▶ [Excerpt]:

Alas, it would have been interesting to see how often Lending Club issues a loan that differs from the requested amount. Doing a quick santiy check below we see there are no instances in the data where the reuqested amount doesn’t match the funded.
print (df.loan_amnt != df.funded_amnt).value_counts() # Instead of old subset syntax let's use the new `query` method.
# df.query('loan_amnt != funded_amnt').ix[:,:5].head(3) # Old way
False 235629
dtype: int64
Let’s keep moving through the columns
df.ix[:5,8:15]
Employment Title
emp_title might be a free text field on the application form or a list of currated employment titles. Let’s examine how many unique values exist:
print df.emp_title.value_counts().head()
print df.emp_title.value_counts().tail()
df.emp_title.unique().shape
Teacher 4569
Manager 3772
Registered Nurse 1960
RN 1816
Supervisor 1663
Name: emp_title, dtype: int64
Teacher/Media Specialist 1
teacher/ After School Director 1
bpd/gms coordinator 1
heavy equip operator 1
Corp. Operations Mangager 1
Name: emp_title, dtype: int64
75,353 unique entries among 235,630 observations seems like a bit of a stretch. Taking a look at the head vs tail of the doc shows some suspiciously specific titles such as bpd/gms coordinator. I feel comfortable assessing that this data won’t be meaningful and any relationship we might observe might be due to confounding relationships. A more advanced implementation might look to group all these job descriptions into categories and/or examine if Lending Club’s model looks at (income + job) versus just income, but that’s out of the scope of this post.
Here we define a confounding variable as a variable that obscures the effects of another variable. If one 1st grade teacher used a phonics textbook in her class and a different teacher used a whole language textbook in his class, and students in the two classes were given achievement tests to see how well they read, the independent variables (teacher effectiveness and textbooks) would be confounded. There is no way to determine if differences in reading between the two classes were caused by either or both of the independent variables.
Applying this example to our dataset, Registered Nurses, or RNs, who have higher education requirements and receive above average pay, might be granted A grade loans on average. Is this due to them working as RNs or having a 4-year degree or their salary? Would we see the same effect for Physician Assistants who go to school for longer and receive even more pay? What about Certified Nursing Assistants (CNAs) who are on the oppposite spectrum?

▶ [List of tasks]:
1. Echo the part of the Lending Club loan data excerpt that opens with the words containing "Here we define" and closes with "the independent variables.".
2. In the Lending Club loan data excerpt, how is a confounding variable defined?
3. Resume the Lending Club loan data excerpt from where it stops.

▶ [Extracted material]:
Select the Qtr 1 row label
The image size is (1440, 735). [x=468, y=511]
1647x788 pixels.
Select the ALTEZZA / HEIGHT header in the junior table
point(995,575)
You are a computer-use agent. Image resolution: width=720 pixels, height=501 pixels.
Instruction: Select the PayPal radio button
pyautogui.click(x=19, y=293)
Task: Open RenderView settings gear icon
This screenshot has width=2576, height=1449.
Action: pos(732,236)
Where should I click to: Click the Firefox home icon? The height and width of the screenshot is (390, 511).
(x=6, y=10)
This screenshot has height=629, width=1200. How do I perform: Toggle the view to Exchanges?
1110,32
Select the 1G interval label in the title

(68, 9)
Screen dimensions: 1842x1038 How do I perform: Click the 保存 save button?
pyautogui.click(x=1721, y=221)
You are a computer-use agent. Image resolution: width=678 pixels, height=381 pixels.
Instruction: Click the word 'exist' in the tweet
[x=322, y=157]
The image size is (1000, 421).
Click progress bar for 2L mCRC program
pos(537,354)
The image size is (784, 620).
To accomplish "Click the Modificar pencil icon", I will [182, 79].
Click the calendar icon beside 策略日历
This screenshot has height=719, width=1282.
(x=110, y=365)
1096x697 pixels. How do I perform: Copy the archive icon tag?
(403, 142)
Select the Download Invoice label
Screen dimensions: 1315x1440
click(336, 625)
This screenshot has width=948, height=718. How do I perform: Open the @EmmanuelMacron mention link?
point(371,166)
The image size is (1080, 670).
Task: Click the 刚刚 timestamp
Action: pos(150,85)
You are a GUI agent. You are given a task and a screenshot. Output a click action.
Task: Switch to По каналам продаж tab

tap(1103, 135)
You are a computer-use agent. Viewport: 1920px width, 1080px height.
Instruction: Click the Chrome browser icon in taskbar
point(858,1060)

▶ [Answers in order]:
1.
Here we define a confounding variable as a variable that obscures the effects of another variable. If one 1st grade teacher used a phonics textbook in her class and a different teacher used a whole language textbook in his class, and students in the two classes were given achievement tests to see how well they read, the independent variables (teacher effectiveness and textbooks) would be confounded. There is no way to determine if differences in reading between the two classes were caused by either or both of the independent variables.

2. As a variable that obscures the effects of another variable.

3.
df.drop(['emp_title'],1, inplace=True)
Employment Length
Leaving this variable in might contradict our decision to drop the employment tile as it also conveyed a sort of socio-economic seniority. A Computer Scientist 5 years into their career would generally have a larger salary than a Kindergarden teacher 10 years into their career. Arguably it might be powerful to combine a grouped, matched, and reduced set of employment titles with their length to create a “purchasing power” metric. Since employment length is an easy scalar, let’s leave it in for now.
We could leave ‘emp_length’ as categorical data, but it shouldn’t be treated as such or as ordinal data since the intervals are easy to determine. We can convert it into numerical data with a simple filter:
df.emp_length.value_counts()
10+ years 79505
2 years 20487
3 years 18267
< 1 year 17982
1 year 14593
4 years 13528
7 years 13099
5 years 13051
n/a 12019
8 years 11853
6 years 11821
9 years 9424
df.replace('n/a', np.nan,inplace=True)
df.emp_length.fillna(value=0,inplace=True)
df['emp_length'].replace(to_replace='[^0-9]+', value='', inplace=True, regex=True)
df['emp_length'] = df['emp_length'].astype(int)
Verification Status
The values of verification_status aren’t immediately clear. As VERIFIED - income and VERIFIED - income source could potentially be the same criteria. The provided data dictionary file describes the field as such: “Indicates if income was verified by LC, not verified, or if the income source was verified” This description does not help as you’d intuitively think that you would have to verify the source in order to verify income. For now we’ll trust that these are indeed different methods or levels (perhaps even ordinal) of verification.
df.verification_status.value_counts()
VERIFIED - income source 97740
not verified 70661
VERIFIED - income 67228
Name: verification_status, dtype: int64
Loan Statuses
Moving on to the last column in the slice of the df we are examining: loan status is mutable value that represents the current state of the loan. If anything we might want to examine if all the independent variables and/or interst rate to determine the probability of the loan status at some time. In this post however we are focused on predicting the interest rate granted to an applicant at loan creation. Thus we do not care about this variable and will drop it after examining it out of curiosity.
When examining the distribution among the loan statuses, October has the highest amount of loans right ahead of the holiday season. To clean up the space let’s replace the column value with a month only and convert the column back to a string or object type.
print df.loan_status.value_counts()
issue_d_todate = pd.to_datetime(df.issue_d)# (df['issue_d'].apply(lambda x: x.strftime('%Y-%m-%d')))
df.issue_d = pd.Series(df.issue_d).str.replace('-2014', '')
# We need sort_index() or else we won't get a sequential timedate order.
issue_d_todate.value_counts().sort_index().plot(kind='bar')
df.drop(['loan_status'],1, inplace=True)
Current 194161
Fully Paid 29346
Charged Off 5488
Late (31-120 days) 3738
In Grace Period 1996
Late (16-30 days) 824
Default 76
Arbitrary Applicant Input
Continuing on to examine more columns:
df.ix[:5,12:21]
print df.purpose.value_counts()
print ''
print df.title.value_counts().tail()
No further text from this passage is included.